New Delhi: Capital markets regulator SEBI Tuesday proposed to introduce a blocking of funds facility for trading in secondary markets, a move aimed at safeguarding investors’ money from misuse and default by stock brokers.

This is similar to Application Supported by a Blocked Amount (ASBA)-like facility already available for the primary market which ensures that money from an investor gets moved only when an allotment happens.

In its consultation paper, SEBI said the proposed introduction of a blocking of funds facility for trading in secondary markets would allow investors to trade in secondary markets based on blocked funds in one’s bank account, thereby eliminating the need to transfer funds to stockbroker.
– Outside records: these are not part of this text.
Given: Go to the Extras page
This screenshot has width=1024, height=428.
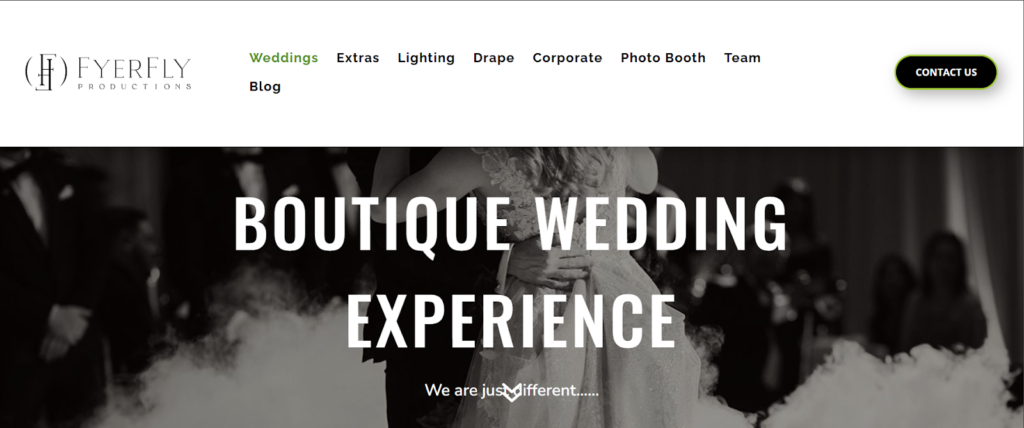Looking at the screenshot, I should point(358,58).
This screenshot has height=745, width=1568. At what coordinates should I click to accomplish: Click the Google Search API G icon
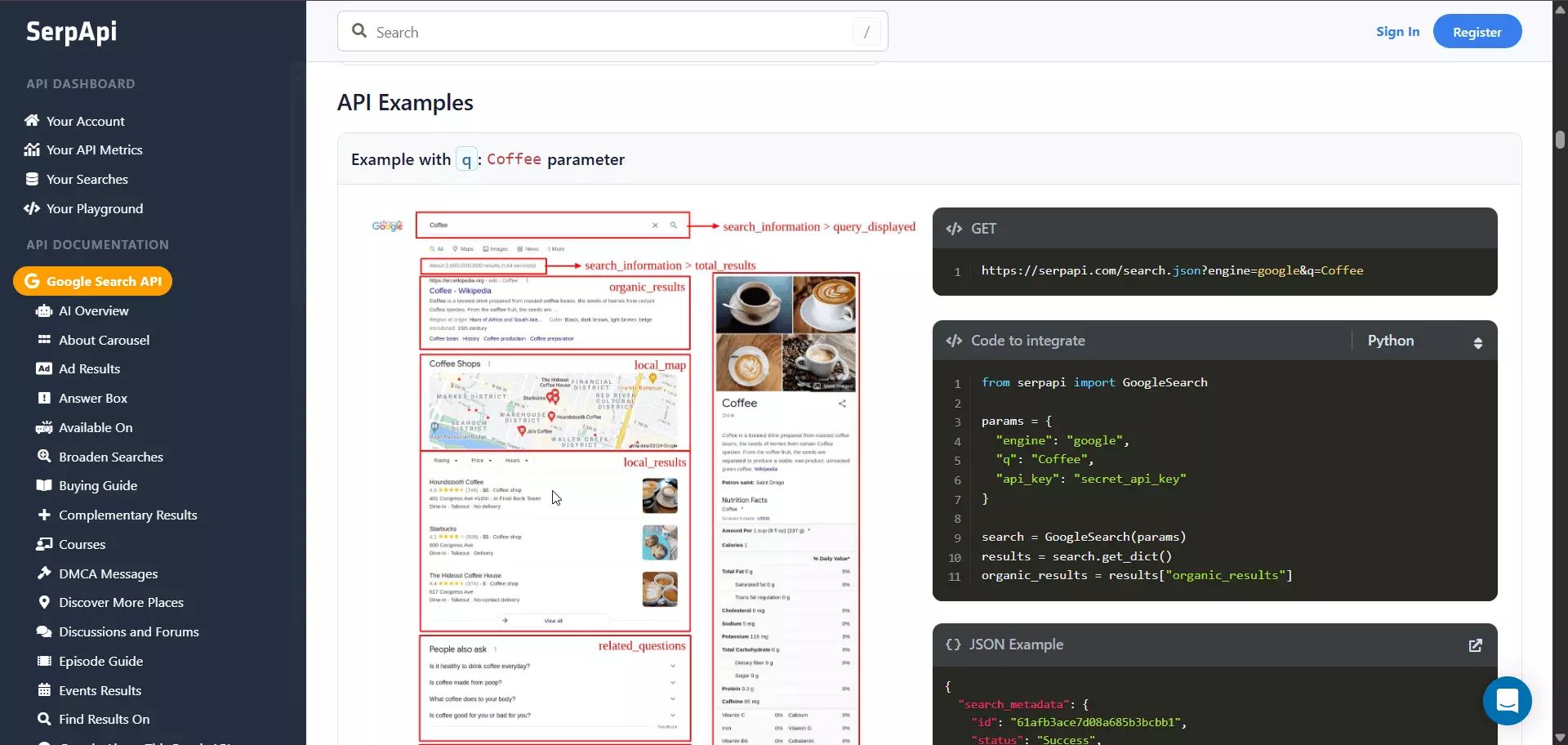tap(32, 281)
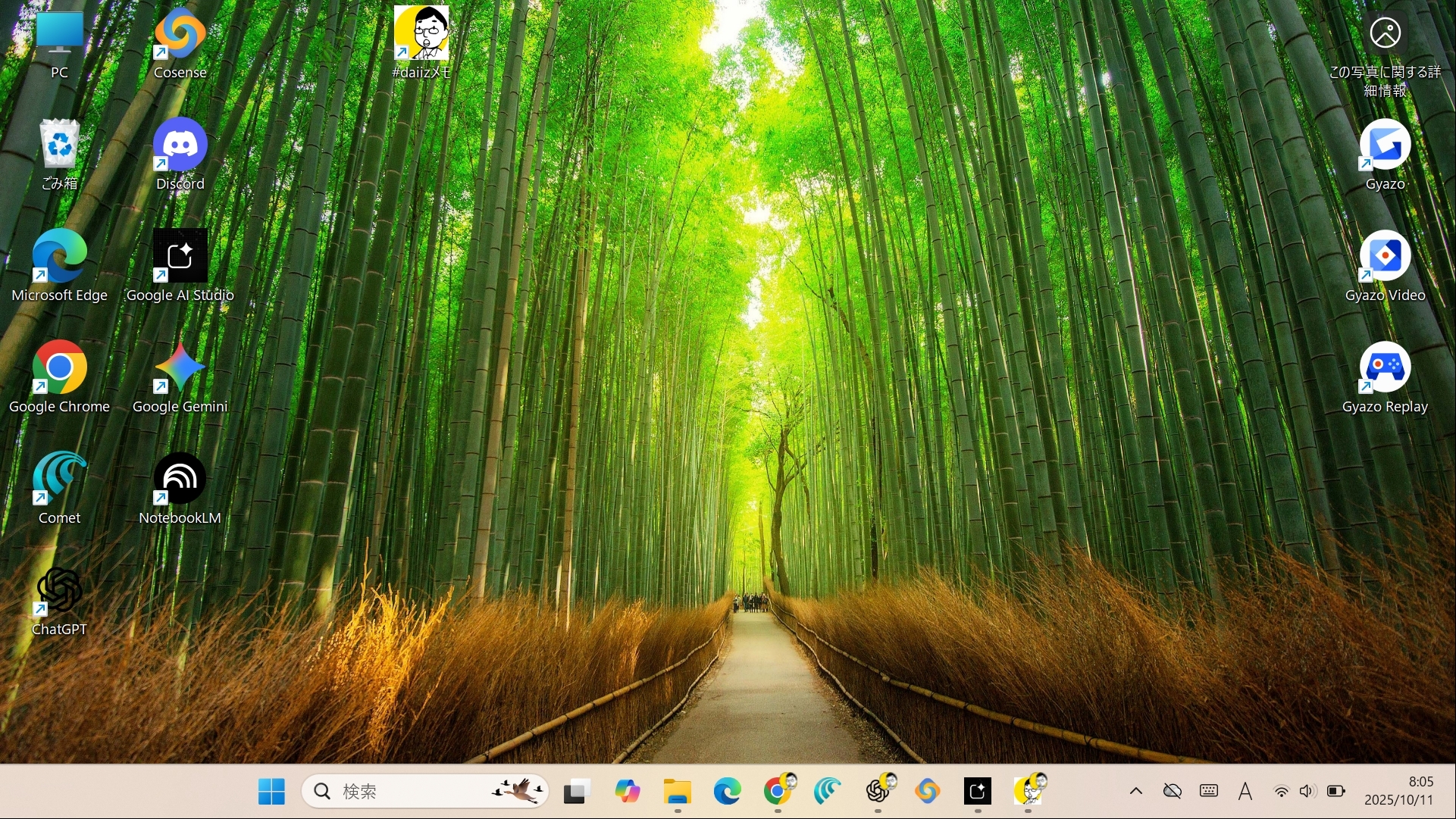Open the Gyazo Video desktop icon
1456x819 pixels.
(1385, 257)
Also, the facility would provide client-level settlement visibility (both pay-in and pay-out) to clearing corporations (CC) by direct settlement of funds and securities between client or investor and CC.
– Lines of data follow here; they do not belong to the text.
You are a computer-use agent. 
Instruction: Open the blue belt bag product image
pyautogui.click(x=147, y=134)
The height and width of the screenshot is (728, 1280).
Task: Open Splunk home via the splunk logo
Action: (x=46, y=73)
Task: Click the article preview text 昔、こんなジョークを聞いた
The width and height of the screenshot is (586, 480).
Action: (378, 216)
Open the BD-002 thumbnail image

The process safeguards clients’ assets from misuse, brokers’ default and consequent risk to their capital.

Under the existing framework, clients’ assets pass through stock brokers and clearing members before reaching CC. Similarly, the payout released by CC follows a similar cycle of passing through clearing members and stock brokers before reaching the client.

While CCs provide final settlement instructions to their members each day, it is the stock broker who settles obligations with clients.

The Securities and Exchange Board of India (SEBI) has sought comments from the public till February 16 on the proposal.

The markets regulator has suggested that Unified Payments Interface (UPI) Mandate service of single block and multiple debits can be integrated with the secondary markets to provide a blocking mechanism (similar to a pledge-like mechanism in securities) whereby the clients will be able to block funds in their bank account for trading in secondary market, instead of transferring them upfront to the trading member, thereby providing enhanced protection of cash collateral.

Under the proposed model, funds would remain in the account of client but will be blocked in favour of CC till the expiry date of the block mandate or till the block is released by the CC, whichever is earlier. CC can debit funds from client account, limited to the amount specified in the block.

Further, while a UPI block upon creation would be considered collateral, the same would also be available for settlement purposes. For the clients who prefer to block lump sum amounts, their block can be debited multiple times, subject to available balance, for settlement obligations across days.

“This comes with a dual advantage, whereby firstly it eliminates the need to transfer funds to the brokers and secondly, the funds blocked from savings accounts earn interest for the investor,” SEBI said.

Effectively, the amount which earlier used to get transferred to the stock broker for trading in the secondary market will remain in investors’ bank accounts and can now earn interest for the investor, it added.

With regard to the handling of the collection of brokerage from clients opting for the UPI block facility, it has been suggested that the brokerage should be kept outside the proposed UPI framework and carried out bilaterally between the client and the stock broker.

Alternatively, CCs should deduct the standard rate of brokerage from the UPI block for all clients of a stock broker along with settlement dues and pass it to the stockbroker. Such a rate of brokerage can be decided by the stock broker but should be fixed at least for a quarter.